WHAT YOU WILL DO:
Continue the text on positive climate feedbacks below, starting right after its last sentence.

STUDY TEXT:
Positive Feedbacks (Amplifying Climate Change):

Water Vapor Feedback:
- Mechanism: As the atmosphere warms due to increased greenhouse gases, more water evaporates from the Earth's surface (oceans, lakes, soil). Water vapor is itself a potent greenhouse gas, meaning that as more water vapor is released, it traps more heat in the atmosphere, which further warms the planet.
- Impact: This creates a vicious cycle where warming leads to more water vapor, which in turn causes more warming. This feedback is considered one of the most significant positive feedbacks in the climate system.
Ice-Albedo Feedback:
- Mechanism: Ice and snow have high albedo, meaning they reflect a large amount of sunlight back into space. As global temperatures rise, ice and snow melt, reducing the Earth’s albedo. The exposed land or ocean surface, which absorbs more sunlight, further warms up the planet.
- Impact: This feedback accelerates the melting of ice and snow, particularly in the Arctic and Antarctic regions, where warming is occurring faster than in other parts of the world. It contributes significantly to the rapid warming observed in polar regions.
Permafrost Thawing:
- Mechanism: In cold regions, large amounts of carbon (in the form of organic matter) are stored in permafrost—the permanently frozen ground. As temperatures rise, permafrost thaws, releasing this stored carbon in the form of CO₂ and methane (a potent greenhouse gas).

SUPPLIED RECORDS:
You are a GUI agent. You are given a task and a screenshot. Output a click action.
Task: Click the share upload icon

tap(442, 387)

==

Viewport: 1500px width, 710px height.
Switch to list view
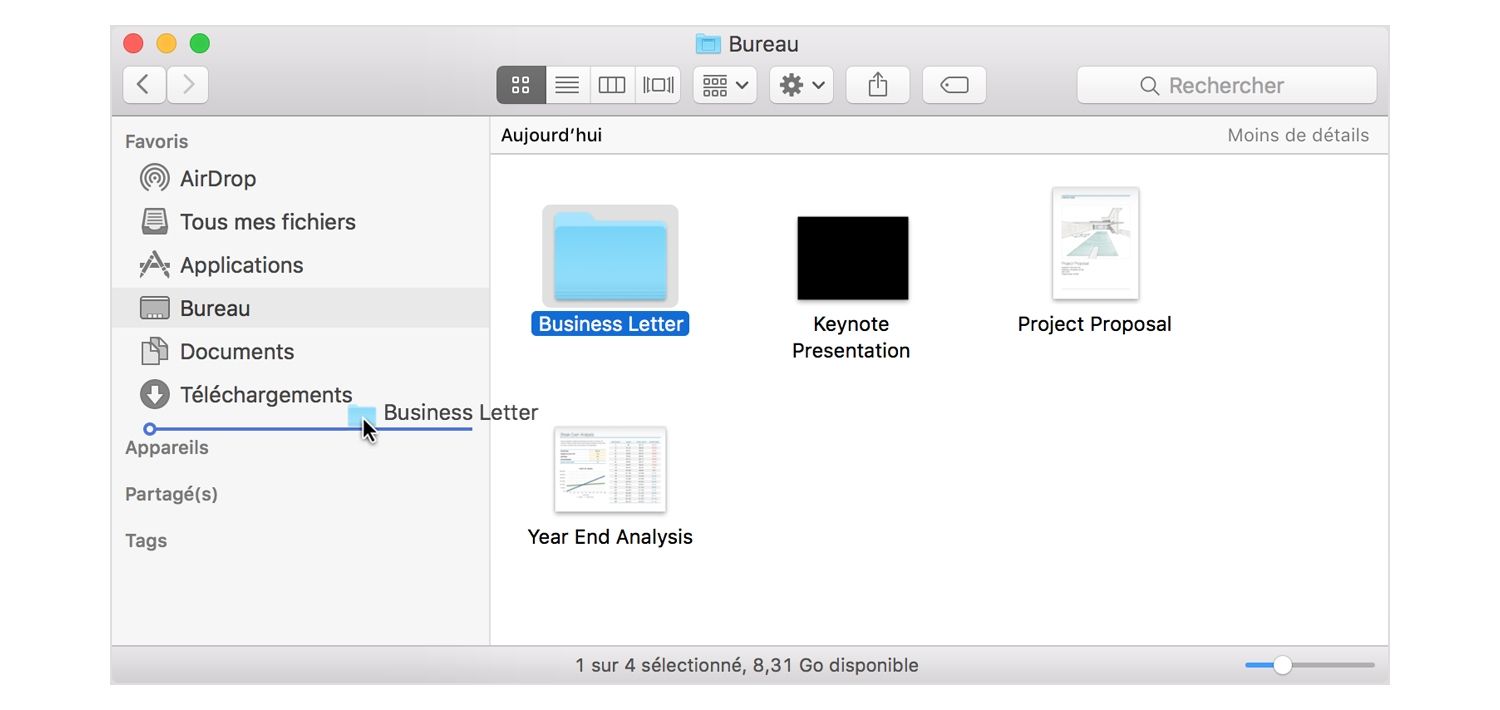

RESPONSE AREA:
- Impact: The release of greenhouse gases further warms the atmosphere, causing more permafrost to thaw, leading to a feedback loop. This feedback is particularly concerning in high-latitude regions like the Arctic.
Forest and Vegetation Feedback:
- Mechanism: Warming temperatures and changing rainfall patterns can stress forests and vegetation, causing them to release more carbon into the atmosphere through processes like respiration and wildfires. Deforestation also reduces the Earth's ability to absorb CO₂ (carbon sequestration), since trees and plants act as carbon sinks.
- Impact: As forests degrade or are destroyed, more CO₂ is released, amplifying climate change. For example, in the Amazon rainforest, deforestation and drought are contributing to a positive feedback cycle.
Ocean Circulation and Heat Release:
- Mechanism: Warming of the ocean surface can disrupt normal ocean circulation patterns, such as the thermohaline circulation, which regulates the transport of heat between the tropics and the polar regions. If the ocean surface warms too much, it can release stored heat into the atmosphere, further exacerbating global warming.
- Impact: This feedback can accelerate the melting of ice and increase the frequency of extreme weather events, especially in coastal regions.

Negative Feedbacks (Mitigating Climate Change):

Cloud Feedback:
- Mechanism: Clouds play a crucial role in regulating the Earth’s temperature by reflecting sunlight (cooling effect) and trapping heat (warming effect). In theory, as the atmosphere warms, more clouds could form, leading to increased reflection of sunlight, which would help cool the planet.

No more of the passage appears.